In planning and designing console hardware, companies like Microsoft (MSFT 0.22%), Sony (SONY -2.23%), and Nintendo (NTDOY 1.13%) need to have a good deal of foresight for what their respective systems require in order to thrive. Gaming consoles are usually supported for a minimum of four years by these companies and must have a technological makeup and feature set that allows them to stay relevant throughout their lifecycle.

When Microsoft was planning its most recent console, the Xbox One, it envisioned a future in which the device was the center of the living room entertainment setup. It also placed great emphasis on the Kinect 2.0 camera technology that was included with every console. All of this was planned well in advance of news that Sony's PlayStation 4 would feature more powerful hardware and debut at a lower price point. Does an upcoming patch for the Xbox One suggest that Microsoft is readying a Kinect-less SKU in order to better compete with Sony?

Where have all the casuals gone?
Microsoft's ability to attract both casual and hardcore gamers with its Xbox 360 console and software made the company a popular favorite to win market share lead in the most recently begun round of the console war. The version of the Kinect that the company introduced for the Xbox 360 was wildly successful and went on to become one of the best-selling peripheral accessories in gaming history. By making the new Kinect camera central to the Xbox One, Microsoft could continue chasing the casual audience that Nintendo had courted with the Wii while also improving the console's multi-media capabilities. The apparent migration of casual gamers to mobile and the early sales lead established by Sony's $400 PS4 have called the value of Xbox One's Kinect into question.

Patching in a tune-up
While the patch has yet to be announced by Microsoft, a number of generally credible outlets have reported that the Xbox One is set to receive a significant update in the near future. The patch would see processing reserves devoted to the Kinect camera and video features freed up for developers to use for more conventional graphics processing. Such a move would represent a distinct change in strategy and product vision for the Xbox One. Leading up to the system's release, Kinect functionality and multi-media capabilities received major focus. This focus sometimes eschewed the notion that the device was primarily a gaming console.

It's said that the Xbox One currently reserves about 10% of its GPU's power for Kinect features. The upcoming patch will supposedly reduce that to approximately 2%, which would indicate a significant change in priorities on Microsoft's part. The PlayStation 4 has already demonstrated its power advantage across a number of multi-platform titles. Even with the still hypothetical patch, PlayStation 4's GPU and RAM would still give it a distinct advantage over the Xbox One. Still, Microsoft would likely be wise to allow reserves to be shifted toward graphics rendering.

It's not just U
Microsoft's Xbox One shares a dilemma with Nintendo's Wii U. Both systems are currently packaged with an expensive controller that is driving up price and limiting appeal. The Wii U's GamePad controller, which features a large touch screen, can safely be written off as a dud. While the ability to play games on the system's controller instead of a television may be appreciated by some fans, it has not caught on with the public at large. Nintendo failed to create software that showed why the GamePad made its new console worth signing up for. The company has been stuck marketing an overpriced piece of kit that receives minimal third party support. Similarly, Microsoft has not adequately demonstrated why users should spend the extra money for Kinect-enabled experiences.

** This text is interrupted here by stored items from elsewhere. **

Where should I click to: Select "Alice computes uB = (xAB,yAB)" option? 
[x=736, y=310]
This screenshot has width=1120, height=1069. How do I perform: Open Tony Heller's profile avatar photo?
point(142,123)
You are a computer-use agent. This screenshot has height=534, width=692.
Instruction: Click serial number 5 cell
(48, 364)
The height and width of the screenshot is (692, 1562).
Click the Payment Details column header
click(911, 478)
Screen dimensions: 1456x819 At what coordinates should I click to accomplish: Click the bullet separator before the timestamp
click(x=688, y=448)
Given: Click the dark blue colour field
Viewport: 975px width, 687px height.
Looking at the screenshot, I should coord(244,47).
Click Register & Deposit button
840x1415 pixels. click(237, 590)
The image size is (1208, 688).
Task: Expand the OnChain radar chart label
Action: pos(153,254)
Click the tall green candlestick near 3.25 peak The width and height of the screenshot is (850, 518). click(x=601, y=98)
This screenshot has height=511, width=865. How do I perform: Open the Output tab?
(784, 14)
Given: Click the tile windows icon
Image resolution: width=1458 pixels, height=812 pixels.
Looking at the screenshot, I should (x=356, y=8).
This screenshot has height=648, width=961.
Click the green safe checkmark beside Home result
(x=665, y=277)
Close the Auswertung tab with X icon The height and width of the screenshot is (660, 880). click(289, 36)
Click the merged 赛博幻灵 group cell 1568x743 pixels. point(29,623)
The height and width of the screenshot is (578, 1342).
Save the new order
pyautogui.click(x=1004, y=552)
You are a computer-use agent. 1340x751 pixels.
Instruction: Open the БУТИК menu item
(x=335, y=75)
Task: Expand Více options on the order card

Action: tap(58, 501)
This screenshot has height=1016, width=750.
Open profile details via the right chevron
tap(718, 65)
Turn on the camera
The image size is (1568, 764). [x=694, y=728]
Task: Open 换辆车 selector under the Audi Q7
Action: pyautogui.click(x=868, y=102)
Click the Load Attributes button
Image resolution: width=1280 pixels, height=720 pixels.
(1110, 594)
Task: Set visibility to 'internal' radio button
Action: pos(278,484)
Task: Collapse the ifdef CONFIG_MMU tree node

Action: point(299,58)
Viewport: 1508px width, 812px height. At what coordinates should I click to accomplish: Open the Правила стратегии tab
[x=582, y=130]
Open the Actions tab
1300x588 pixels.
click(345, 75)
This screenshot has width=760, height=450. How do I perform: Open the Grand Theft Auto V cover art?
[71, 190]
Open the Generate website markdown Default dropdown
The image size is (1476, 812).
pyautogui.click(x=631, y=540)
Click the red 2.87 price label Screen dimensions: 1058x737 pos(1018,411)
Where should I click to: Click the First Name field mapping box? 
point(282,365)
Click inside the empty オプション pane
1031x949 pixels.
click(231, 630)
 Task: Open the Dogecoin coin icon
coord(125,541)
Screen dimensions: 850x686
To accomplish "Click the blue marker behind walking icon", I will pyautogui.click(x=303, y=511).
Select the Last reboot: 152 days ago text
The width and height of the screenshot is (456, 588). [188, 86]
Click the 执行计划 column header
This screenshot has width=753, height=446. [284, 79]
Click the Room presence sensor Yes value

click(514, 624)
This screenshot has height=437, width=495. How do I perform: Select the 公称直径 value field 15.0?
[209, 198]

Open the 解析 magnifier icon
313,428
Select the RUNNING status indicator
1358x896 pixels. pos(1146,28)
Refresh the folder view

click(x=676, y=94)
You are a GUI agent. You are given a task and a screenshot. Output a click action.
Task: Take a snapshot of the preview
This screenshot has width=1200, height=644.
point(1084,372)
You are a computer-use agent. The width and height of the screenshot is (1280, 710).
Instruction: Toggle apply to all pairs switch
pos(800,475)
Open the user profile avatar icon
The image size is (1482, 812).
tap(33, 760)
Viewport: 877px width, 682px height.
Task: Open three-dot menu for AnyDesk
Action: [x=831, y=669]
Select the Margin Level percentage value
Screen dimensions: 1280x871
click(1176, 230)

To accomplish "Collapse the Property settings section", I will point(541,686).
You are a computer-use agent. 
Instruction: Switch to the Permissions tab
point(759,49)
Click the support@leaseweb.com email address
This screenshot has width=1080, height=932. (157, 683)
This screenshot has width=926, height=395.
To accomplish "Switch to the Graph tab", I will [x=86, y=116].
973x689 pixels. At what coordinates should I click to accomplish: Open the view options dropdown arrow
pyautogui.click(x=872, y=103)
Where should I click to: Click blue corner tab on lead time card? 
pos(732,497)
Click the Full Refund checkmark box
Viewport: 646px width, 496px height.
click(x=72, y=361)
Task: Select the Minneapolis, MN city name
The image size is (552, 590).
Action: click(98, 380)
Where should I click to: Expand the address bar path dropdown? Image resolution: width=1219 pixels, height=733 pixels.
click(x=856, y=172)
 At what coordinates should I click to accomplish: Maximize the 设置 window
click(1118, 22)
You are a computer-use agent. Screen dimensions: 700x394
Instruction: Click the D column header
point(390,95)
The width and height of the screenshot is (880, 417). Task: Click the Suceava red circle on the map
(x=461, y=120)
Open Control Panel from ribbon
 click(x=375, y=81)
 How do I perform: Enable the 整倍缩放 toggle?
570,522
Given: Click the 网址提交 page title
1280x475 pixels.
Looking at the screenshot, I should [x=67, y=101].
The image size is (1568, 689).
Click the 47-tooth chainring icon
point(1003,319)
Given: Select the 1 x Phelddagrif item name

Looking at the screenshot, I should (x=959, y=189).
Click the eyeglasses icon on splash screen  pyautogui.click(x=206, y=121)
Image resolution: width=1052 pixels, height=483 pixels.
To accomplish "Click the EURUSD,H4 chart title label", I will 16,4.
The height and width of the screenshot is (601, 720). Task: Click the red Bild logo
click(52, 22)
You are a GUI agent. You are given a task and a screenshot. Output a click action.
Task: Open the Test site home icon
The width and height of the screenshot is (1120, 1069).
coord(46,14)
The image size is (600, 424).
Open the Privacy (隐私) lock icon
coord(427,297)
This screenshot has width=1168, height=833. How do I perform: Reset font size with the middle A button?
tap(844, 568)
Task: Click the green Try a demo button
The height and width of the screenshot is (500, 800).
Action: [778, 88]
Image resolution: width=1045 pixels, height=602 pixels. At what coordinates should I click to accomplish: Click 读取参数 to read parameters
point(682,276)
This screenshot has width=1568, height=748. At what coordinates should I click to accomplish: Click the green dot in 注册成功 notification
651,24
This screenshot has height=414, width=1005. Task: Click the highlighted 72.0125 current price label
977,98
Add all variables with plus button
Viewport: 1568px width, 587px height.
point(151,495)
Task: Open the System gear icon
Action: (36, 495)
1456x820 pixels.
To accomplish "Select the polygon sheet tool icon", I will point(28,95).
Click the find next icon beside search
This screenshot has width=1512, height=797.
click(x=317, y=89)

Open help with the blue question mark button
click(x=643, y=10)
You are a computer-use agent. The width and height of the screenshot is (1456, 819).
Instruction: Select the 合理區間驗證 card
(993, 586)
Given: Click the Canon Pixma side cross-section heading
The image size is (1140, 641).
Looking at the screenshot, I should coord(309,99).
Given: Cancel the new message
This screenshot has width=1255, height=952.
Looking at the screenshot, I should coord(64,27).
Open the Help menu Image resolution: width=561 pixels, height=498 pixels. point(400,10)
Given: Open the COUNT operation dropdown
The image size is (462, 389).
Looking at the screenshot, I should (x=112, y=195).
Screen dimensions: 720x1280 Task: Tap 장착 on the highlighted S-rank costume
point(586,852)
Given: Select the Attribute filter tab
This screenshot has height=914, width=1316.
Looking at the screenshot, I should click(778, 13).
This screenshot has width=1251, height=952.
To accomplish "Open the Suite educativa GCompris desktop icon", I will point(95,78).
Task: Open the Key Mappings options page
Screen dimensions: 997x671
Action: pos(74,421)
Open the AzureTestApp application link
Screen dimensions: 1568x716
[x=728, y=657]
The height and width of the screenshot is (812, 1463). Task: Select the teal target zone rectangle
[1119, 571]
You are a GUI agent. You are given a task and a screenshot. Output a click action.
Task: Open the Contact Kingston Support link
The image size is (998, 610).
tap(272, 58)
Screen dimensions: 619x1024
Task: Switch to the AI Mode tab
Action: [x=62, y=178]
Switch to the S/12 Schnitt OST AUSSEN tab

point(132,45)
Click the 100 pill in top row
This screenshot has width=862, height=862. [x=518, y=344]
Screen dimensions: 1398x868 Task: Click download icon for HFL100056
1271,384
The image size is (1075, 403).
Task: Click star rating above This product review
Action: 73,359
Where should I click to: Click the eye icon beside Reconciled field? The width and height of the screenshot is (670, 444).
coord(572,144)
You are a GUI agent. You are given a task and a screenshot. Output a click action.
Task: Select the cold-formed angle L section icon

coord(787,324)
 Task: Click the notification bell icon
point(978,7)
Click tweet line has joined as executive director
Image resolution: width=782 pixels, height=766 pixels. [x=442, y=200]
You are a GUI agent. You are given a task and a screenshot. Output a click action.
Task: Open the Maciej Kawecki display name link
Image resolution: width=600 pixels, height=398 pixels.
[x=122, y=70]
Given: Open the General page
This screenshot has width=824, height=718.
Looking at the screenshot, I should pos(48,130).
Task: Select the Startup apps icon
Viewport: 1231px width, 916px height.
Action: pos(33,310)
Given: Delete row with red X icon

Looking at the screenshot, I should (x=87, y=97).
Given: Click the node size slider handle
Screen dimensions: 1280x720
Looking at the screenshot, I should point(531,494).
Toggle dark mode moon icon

Count on Kinect-less Xbox One in 2014
There are differing viewpoints within Microsoft as to whether or not maintaining the Xbox brand is a worthwhile investment, but all current indications point to the company doing whatever it takes (within reason) to ensure that the Xbox One is a success. Offering a Kinect-less SKU that is priced at parity or below Sony's PlayStation 4 would shake things up considerably, and this should be a relatively easy strategy for Microsoft to implement.

At this early juncture, Sony deserves credit for having crafted the product vision that is most in line with what it will take to become this generation's market leader. If the rumored GPU patch goes through, it will be another sign of Microsoft playing catch-up. It will also be a sign of a Kinect-less Xbox One on the horizon.